Le istanze ed il fermento nuovo che trapela da queste iniziative, anche legislative, resta comunque un segnale più che positivo, in vista di obiettivi comuni e sempre più condivisi.


[1] E rielaborati dal sito truenumbers.it.

[2] Per approfondimenti sugli aspetti civilistici e tributari, sia consentito il rinvio ad A. MAZZULLO, Il nuovo Codice del Terzo Settore. Profili civilistici e tributari, Giappichelli, Ottobre 2017.

[3] Vedi lett. d), f), i), k), v), dell’art. 5, comma 1, del Cts.

[4] Da notare come l'attuale testo di legge affonda le proprie radici in una serie di riflessioni nate in ambito europeo sulla definizione di Industrie Culturali e Creative (ICC) – primo fra tutti, il Libro Verde della Commissione Europea del 2010 elaborato nell'ambito della strategia “Europa 2020”.

[5] Ai sensi dell’art. 1, comma 2, della predetta proposta di legge, per impresa culturale s’intende quella che: <<a) ha per oggetto sociale, in via prevalente o esclusiva, l’ideazione, la creazione, la produzione, lo sviluppo, la diffusione, la conservazione, la ricerca e la valorizzazione o la gestione di prodotti culturali, intesi quali beni, servizi e opere dell’ingegno inerenti alla letteratura, alla musica, alle arti figurative, alle arti applicate, allo spettacolo dal vivo, alla cinematografia e all’audiovisivo, agli archivi, alle biblioteche e ai musei nonché al patrimonio culturale e ai processi di innovazione ad esso collegati; b) ha sede in Italia, ai sensi dell’articolo 73 del testo unico delle imposte sui redditi, di cui al decreto del Presidente della Repubblica 22 dicembre 1986, n. 917, o in uno degli Stati membri dell’Unione europea o in uno degli Stati aderenti all’Accordo sullo Spazio economico europeo, purché abbia una sede produttiva, un’unità locale o una filiale in Italia; c) svolge attività stabile e continuativa>>.

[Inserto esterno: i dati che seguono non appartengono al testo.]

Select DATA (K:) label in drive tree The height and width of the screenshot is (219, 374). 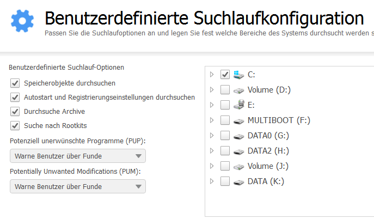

[6] Dopo lo stralcio normativo di alcune agevolazioni di carattere fiscale, l’unico vantaggio espressamente previsto è una maggiore facilitazione relativa alla concessione di locali pubblici, per le attività dell’impresa, ai sensi dell’art. 2.

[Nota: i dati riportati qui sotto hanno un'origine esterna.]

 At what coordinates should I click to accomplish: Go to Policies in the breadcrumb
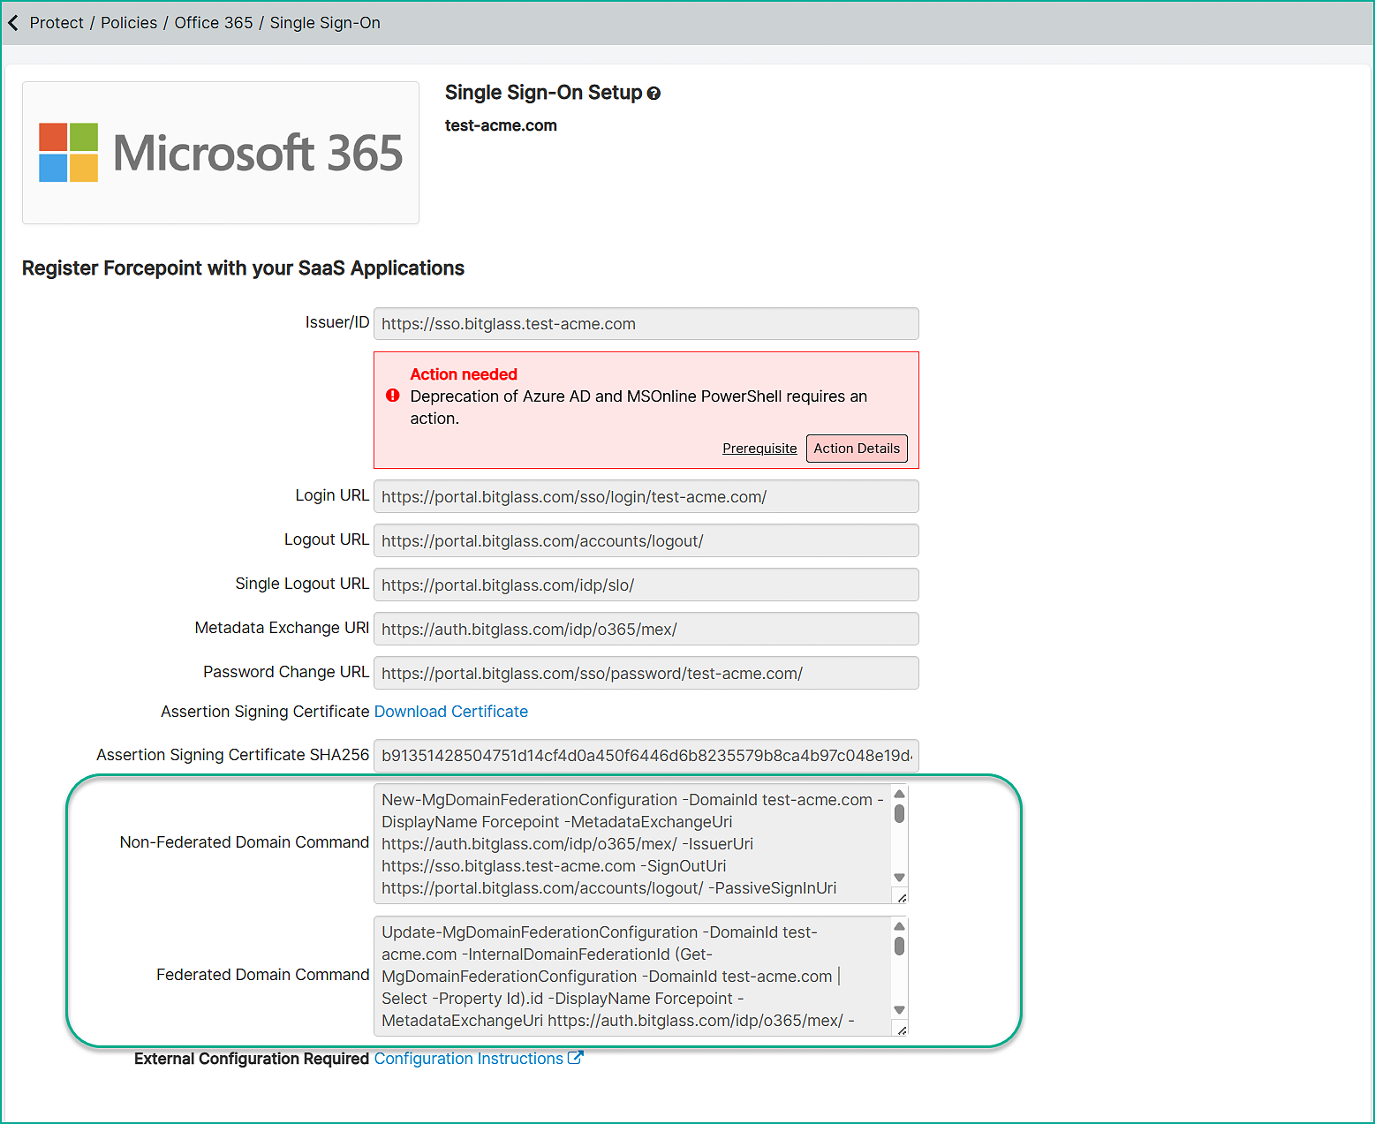(129, 23)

[7] Dal momento che l’impresa sociale potrebbe essere, stando alla proposta di legge in discussione, interamente for profit.

[8] Va detto, per la verità, che l’art. 1, comma 3, del ddl Ascani, prevede l’esigenza di coordinamento con i decreti legislativi attuativi della legge delega n. 106 del 2016. Anche se poi mancano indicazioni in merito a questo coordinamento che è demandato al solito regolamento governativo.